WHAT IS NEEDED:
Reproduce the data below in full, keeping every line unchanged.

LISTING:
-.-.-
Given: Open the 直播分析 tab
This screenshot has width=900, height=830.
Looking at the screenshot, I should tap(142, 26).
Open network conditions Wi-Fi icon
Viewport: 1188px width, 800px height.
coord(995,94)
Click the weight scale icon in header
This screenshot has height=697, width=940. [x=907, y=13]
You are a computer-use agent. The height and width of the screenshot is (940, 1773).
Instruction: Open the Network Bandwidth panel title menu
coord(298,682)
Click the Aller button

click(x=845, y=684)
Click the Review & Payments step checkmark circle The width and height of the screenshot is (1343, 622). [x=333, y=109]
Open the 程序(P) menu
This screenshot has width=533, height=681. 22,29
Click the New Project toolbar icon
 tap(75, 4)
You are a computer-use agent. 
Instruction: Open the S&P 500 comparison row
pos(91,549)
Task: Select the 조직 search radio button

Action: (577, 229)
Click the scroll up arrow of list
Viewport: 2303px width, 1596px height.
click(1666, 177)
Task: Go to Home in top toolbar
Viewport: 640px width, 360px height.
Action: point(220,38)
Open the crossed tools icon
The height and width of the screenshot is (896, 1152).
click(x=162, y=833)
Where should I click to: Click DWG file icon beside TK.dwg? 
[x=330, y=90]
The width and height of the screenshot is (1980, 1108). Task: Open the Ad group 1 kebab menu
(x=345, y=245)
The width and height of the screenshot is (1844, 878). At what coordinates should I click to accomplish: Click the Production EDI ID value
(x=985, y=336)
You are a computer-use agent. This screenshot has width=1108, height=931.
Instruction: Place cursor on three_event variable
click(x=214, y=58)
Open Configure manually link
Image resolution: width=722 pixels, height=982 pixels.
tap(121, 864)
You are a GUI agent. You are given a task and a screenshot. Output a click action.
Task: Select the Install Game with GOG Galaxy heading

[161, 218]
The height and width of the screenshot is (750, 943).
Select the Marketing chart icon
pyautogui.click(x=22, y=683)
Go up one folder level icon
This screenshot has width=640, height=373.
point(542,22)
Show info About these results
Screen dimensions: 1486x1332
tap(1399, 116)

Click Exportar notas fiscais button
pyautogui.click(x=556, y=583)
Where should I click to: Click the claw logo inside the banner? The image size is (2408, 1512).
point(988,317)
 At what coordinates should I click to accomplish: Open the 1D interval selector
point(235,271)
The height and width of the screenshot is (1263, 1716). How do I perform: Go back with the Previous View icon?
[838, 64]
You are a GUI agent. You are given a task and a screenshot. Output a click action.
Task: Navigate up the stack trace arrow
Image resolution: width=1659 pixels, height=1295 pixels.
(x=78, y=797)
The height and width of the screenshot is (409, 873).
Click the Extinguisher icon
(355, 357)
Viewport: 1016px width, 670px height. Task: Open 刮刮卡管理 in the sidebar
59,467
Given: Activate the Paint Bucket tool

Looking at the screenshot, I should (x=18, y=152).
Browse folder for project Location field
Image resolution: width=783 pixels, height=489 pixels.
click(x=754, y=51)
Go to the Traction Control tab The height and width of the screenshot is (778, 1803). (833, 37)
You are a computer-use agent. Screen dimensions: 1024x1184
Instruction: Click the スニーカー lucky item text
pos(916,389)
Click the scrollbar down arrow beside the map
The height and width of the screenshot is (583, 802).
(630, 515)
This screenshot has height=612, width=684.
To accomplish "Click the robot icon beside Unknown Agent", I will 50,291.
-.-.-
REPLY TO THE EXERCISE:
Given: Open the 直播分析 tab
This screenshot has width=900, height=830.
Looking at the screenshot, I should tap(142, 26).
Open network conditions Wi-Fi icon
Viewport: 1188px width, 800px height.
coord(995,94)
Click the weight scale icon in header
This screenshot has height=697, width=940. [x=907, y=13]
You are a computer-use agent. The height and width of the screenshot is (940, 1773).
Instruction: Open the Network Bandwidth panel title menu
coord(298,682)
Click the Aller button

click(x=845, y=684)
Click the Review & Payments step checkmark circle The width and height of the screenshot is (1343, 622). [x=333, y=109]
Open the 程序(P) menu
This screenshot has width=533, height=681. 22,29
Click the New Project toolbar icon
 tap(75, 4)
You are a computer-use agent. 
Instruction: Open the S&P 500 comparison row
pos(91,549)
Task: Select the 조직 search radio button

Action: (577, 229)
Click the scroll up arrow of list
Viewport: 2303px width, 1596px height.
click(1666, 177)
Task: Go to Home in top toolbar
Viewport: 640px width, 360px height.
Action: point(220,38)
Open the crossed tools icon
The height and width of the screenshot is (896, 1152).
click(x=162, y=833)
Where should I click to: Click DWG file icon beside TK.dwg? 
[x=330, y=90]
The width and height of the screenshot is (1980, 1108). Task: Open the Ad group 1 kebab menu
(x=345, y=245)
The width and height of the screenshot is (1844, 878). At what coordinates should I click to accomplish: Click the Production EDI ID value
(x=985, y=336)
You are a computer-use agent. This screenshot has width=1108, height=931.
Instruction: Place cursor on three_event variable
click(x=214, y=58)
Open Configure manually link
Image resolution: width=722 pixels, height=982 pixels.
tap(121, 864)
You are a GUI agent. You are given a task and a screenshot. Output a click action.
Task: Select the Install Game with GOG Galaxy heading

[161, 218]
The height and width of the screenshot is (750, 943).
Select the Marketing chart icon
pyautogui.click(x=22, y=683)
Go up one folder level icon
This screenshot has width=640, height=373.
point(542,22)
Show info About these results
Screen dimensions: 1486x1332
tap(1399, 116)

Click Exportar notas fiscais button
pyautogui.click(x=556, y=583)
Where should I click to: Click the claw logo inside the banner? The image size is (2408, 1512).
point(988,317)
 At what coordinates should I click to accomplish: Open the 1D interval selector
point(235,271)
The height and width of the screenshot is (1263, 1716). How do I perform: Go back with the Previous View icon?
[838, 64]
You are a GUI agent. You are given a task and a screenshot. Output a click action.
Task: Navigate up the stack trace arrow
Image resolution: width=1659 pixels, height=1295 pixels.
(x=78, y=797)
The height and width of the screenshot is (409, 873).
Click the Extinguisher icon
(355, 357)
Viewport: 1016px width, 670px height. Task: Open 刮刮卡管理 in the sidebar
59,467
Given: Activate the Paint Bucket tool

Looking at the screenshot, I should (x=18, y=152).
Browse folder for project Location field
Image resolution: width=783 pixels, height=489 pixels.
click(x=754, y=51)
Go to the Traction Control tab The height and width of the screenshot is (778, 1803). (833, 37)
You are a computer-use agent. Screen dimensions: 1024x1184
Instruction: Click the スニーカー lucky item text
pos(916,389)
Click the scrollbar down arrow beside the map
The height and width of the screenshot is (583, 802).
(630, 515)
This screenshot has height=612, width=684.
To accomplish "Click the robot icon beside Unknown Agent", I will 50,291.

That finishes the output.